Adaptive Sort


When sorting algorithms are discussed, it's almost always very theoretical about Θ(nlogn) efficiency on random data with no duplicate elements, but sorting in practice is often very different. In fact, I would guess that most real life sorting are on data that is either to some extent ordered, or has lots of duplicate values.

In other words, an efficient sorting algorithm has to handle the following cases:

  1. Sorting random data with few or no duplicate values.
  2. Sorting data with lots of duplicate values, for example if you sort all people in USA after the state they live in, of sort people after their sex or marriage status, and so on.
  3. Sorting almost sorted lists, a typical scenario is a user who modifies an already sorted list and then need to resort it.
  4. Sorting already sorted list or reversely sorted lists, which often happens due to different layers of software/API (one layer might not know that its already sorted).
  5. Sorting a list that is the result of two or more sorted lists appended to each other.
  6. A combination of two or more of the above points.

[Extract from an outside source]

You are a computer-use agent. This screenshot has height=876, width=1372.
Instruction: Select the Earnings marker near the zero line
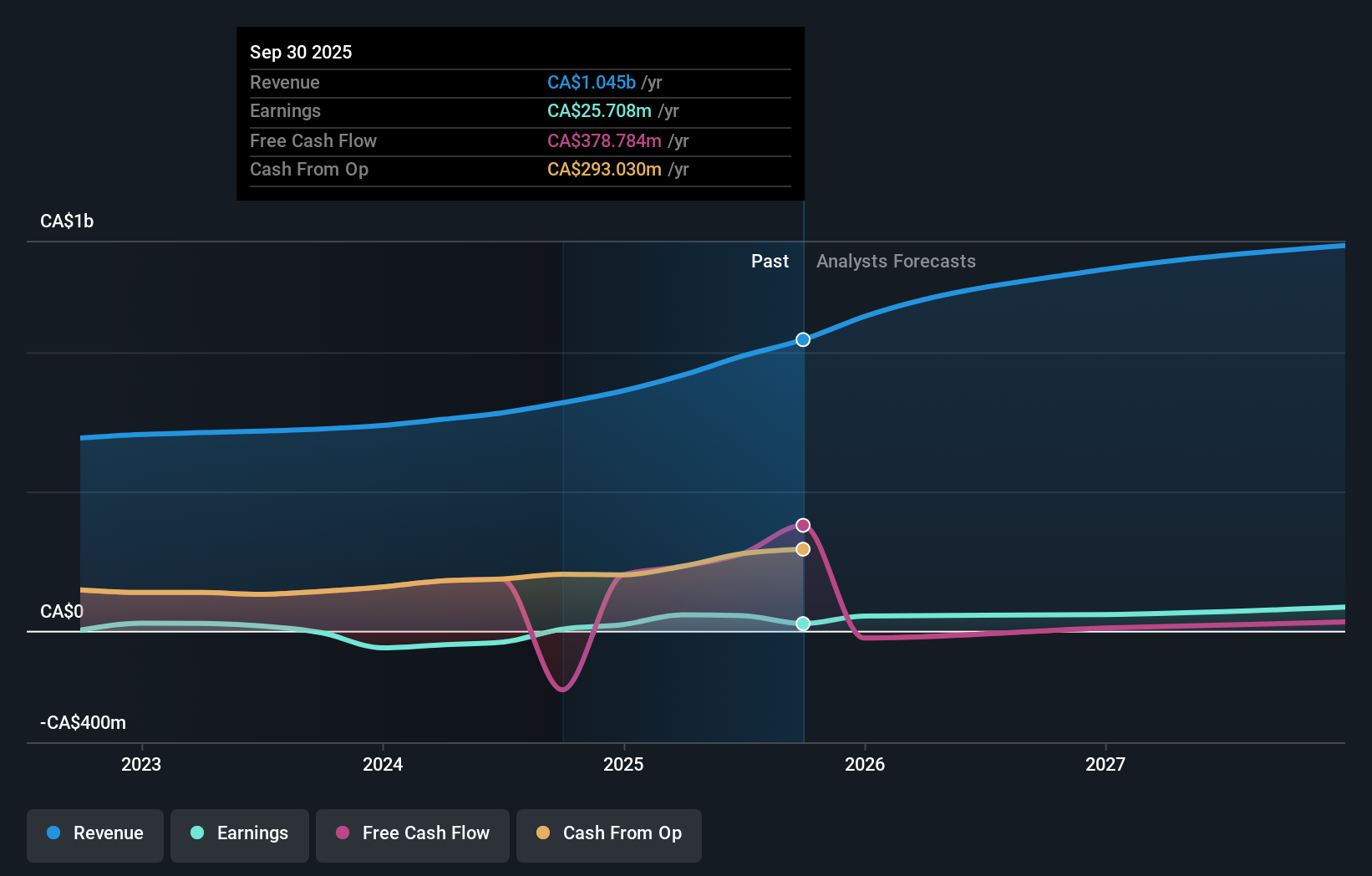802,624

Quicksort and Merge sort handles point 1 well, and to some extent one or two more points, but can not be said to handle all the above cases very well, so while these algorithms are fairly efficient, they are not optimal for all cases (see the performance page for more info).

My algorithm, named ASort, focuses on practical sorting, and the focus I have had while developing this algorithm has been:

To try to make ASort as fast as possible on as many sorting scenarios as possible.

The performance of ASort can be viewed on the performance page, and its very similar in efficiency to Quicksort and Merge sort on random data with few or no duplicate elements. But once the data is either ordered or semi-ordered, or contains lots of duplicate items, or a combination of those, ASort shows it true strength, yielding a performance gain up to almost 1000% in some cases.

Obviously this performance can not be gained by simply inserting a preprocess stage in the sorting algorithm. The adaption to the data takes place through out the algorithm, and have very little impact on performance for random data (unlike for example Sedgewick Quicksort). This means that random data mixed with ordered data also yields good performance.

Finally, unlike Merge sort, ASort has Θ(1) in heap memory efficiency, and Θ(logn) in stack memory efficiency. It does use a fixed size buffer (currently set to 4Mb), but on the other hand it uses less stack data than Quicksort so for large lists it requires less memory in total compared to Quicksort.